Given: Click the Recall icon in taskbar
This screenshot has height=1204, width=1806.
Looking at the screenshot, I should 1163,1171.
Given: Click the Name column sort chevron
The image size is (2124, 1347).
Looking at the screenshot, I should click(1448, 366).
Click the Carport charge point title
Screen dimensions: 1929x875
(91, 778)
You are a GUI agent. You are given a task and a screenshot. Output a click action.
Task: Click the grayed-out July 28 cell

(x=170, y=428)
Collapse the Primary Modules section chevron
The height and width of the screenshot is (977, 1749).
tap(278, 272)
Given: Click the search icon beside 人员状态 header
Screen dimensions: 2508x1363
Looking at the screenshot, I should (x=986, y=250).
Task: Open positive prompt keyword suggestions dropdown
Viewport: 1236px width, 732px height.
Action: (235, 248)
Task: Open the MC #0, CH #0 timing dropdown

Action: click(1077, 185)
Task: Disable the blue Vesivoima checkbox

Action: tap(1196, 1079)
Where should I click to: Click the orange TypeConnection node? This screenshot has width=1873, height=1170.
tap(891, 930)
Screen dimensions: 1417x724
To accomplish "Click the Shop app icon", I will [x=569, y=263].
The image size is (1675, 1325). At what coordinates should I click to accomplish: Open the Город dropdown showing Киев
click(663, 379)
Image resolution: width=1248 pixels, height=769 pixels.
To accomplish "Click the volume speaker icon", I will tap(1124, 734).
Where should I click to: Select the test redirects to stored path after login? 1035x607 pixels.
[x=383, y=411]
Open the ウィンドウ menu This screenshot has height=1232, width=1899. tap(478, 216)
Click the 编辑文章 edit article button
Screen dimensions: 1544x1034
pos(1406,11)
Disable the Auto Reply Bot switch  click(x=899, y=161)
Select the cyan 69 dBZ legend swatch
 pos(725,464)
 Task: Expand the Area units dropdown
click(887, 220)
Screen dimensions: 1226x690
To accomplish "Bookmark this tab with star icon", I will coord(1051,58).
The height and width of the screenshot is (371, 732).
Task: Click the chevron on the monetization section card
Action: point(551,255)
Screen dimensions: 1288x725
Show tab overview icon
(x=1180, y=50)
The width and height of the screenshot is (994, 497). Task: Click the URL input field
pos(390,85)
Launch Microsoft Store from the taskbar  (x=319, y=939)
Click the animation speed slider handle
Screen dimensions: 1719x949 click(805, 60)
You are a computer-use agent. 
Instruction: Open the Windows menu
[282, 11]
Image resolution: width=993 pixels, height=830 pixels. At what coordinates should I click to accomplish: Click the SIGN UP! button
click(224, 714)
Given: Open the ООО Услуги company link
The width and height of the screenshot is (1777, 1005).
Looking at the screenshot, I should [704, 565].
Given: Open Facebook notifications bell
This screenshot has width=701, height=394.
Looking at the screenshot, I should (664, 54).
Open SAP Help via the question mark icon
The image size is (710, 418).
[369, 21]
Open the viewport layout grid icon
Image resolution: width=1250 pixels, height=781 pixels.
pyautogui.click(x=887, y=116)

++++++++++

- What to work on
What is needed is a word-for-word copy of all the entries.

- Expected output
Given: Click the Recall icon in taskbar
This screenshot has height=1204, width=1806.
Looking at the screenshot, I should 1163,1171.
Given: Click the Name column sort chevron
The image size is (2124, 1347).
Looking at the screenshot, I should click(1448, 366).
Click the Carport charge point title
Screen dimensions: 1929x875
(91, 778)
You are a GUI agent. You are given a task and a screenshot. Output a click action.
Task: Click the grayed-out July 28 cell

(x=170, y=428)
Collapse the Primary Modules section chevron
The height and width of the screenshot is (977, 1749).
tap(278, 272)
Given: Click the search icon beside 人员状态 header
Screen dimensions: 2508x1363
Looking at the screenshot, I should (x=986, y=250).
Task: Open positive prompt keyword suggestions dropdown
Viewport: 1236px width, 732px height.
Action: (235, 248)
Task: Open the MC #0, CH #0 timing dropdown

Action: click(1077, 185)
Task: Disable the blue Vesivoima checkbox

Action: tap(1196, 1079)
Where should I click to: Click the orange TypeConnection node? This screenshot has width=1873, height=1170.
tap(891, 930)
Screen dimensions: 1417x724
To accomplish "Click the Shop app icon", I will [x=569, y=263].
The image size is (1675, 1325). At what coordinates should I click to accomplish: Open the Город dropdown showing Киев
click(663, 379)
Image resolution: width=1248 pixels, height=769 pixels.
To accomplish "Click the volume speaker icon", I will tap(1124, 734).
Where should I click to: Select the test redirects to stored path after login? 1035x607 pixels.
[x=383, y=411]
Open the ウィンドウ menu This screenshot has height=1232, width=1899. tap(478, 216)
Click the 编辑文章 edit article button
Screen dimensions: 1544x1034
pos(1406,11)
Disable the Auto Reply Bot switch  click(x=899, y=161)
Select the cyan 69 dBZ legend swatch
 pos(725,464)
 Task: Expand the Area units dropdown
click(887, 220)
Screen dimensions: 1226x690
To accomplish "Bookmark this tab with star icon", I will coord(1051,58).
The height and width of the screenshot is (371, 732).
Task: Click the chevron on the monetization section card
Action: point(551,255)
Screen dimensions: 1288x725
Show tab overview icon
(x=1180, y=50)
The width and height of the screenshot is (994, 497). Task: Click the URL input field
pos(390,85)
Launch Microsoft Store from the taskbar  (x=319, y=939)
Click the animation speed slider handle
Screen dimensions: 1719x949 click(805, 60)
You are a computer-use agent. 
Instruction: Open the Windows menu
[282, 11]
Image resolution: width=993 pixels, height=830 pixels. At what coordinates should I click to accomplish: Click the SIGN UP! button
click(224, 714)
Given: Open the ООО Услуги company link
The width and height of the screenshot is (1777, 1005).
Looking at the screenshot, I should [704, 565].
Given: Open Facebook notifications bell
This screenshot has width=701, height=394.
Looking at the screenshot, I should (664, 54).
Open SAP Help via the question mark icon
The image size is (710, 418).
[369, 21]
Open the viewport layout grid icon
Image resolution: width=1250 pixels, height=781 pixels.
pyautogui.click(x=887, y=116)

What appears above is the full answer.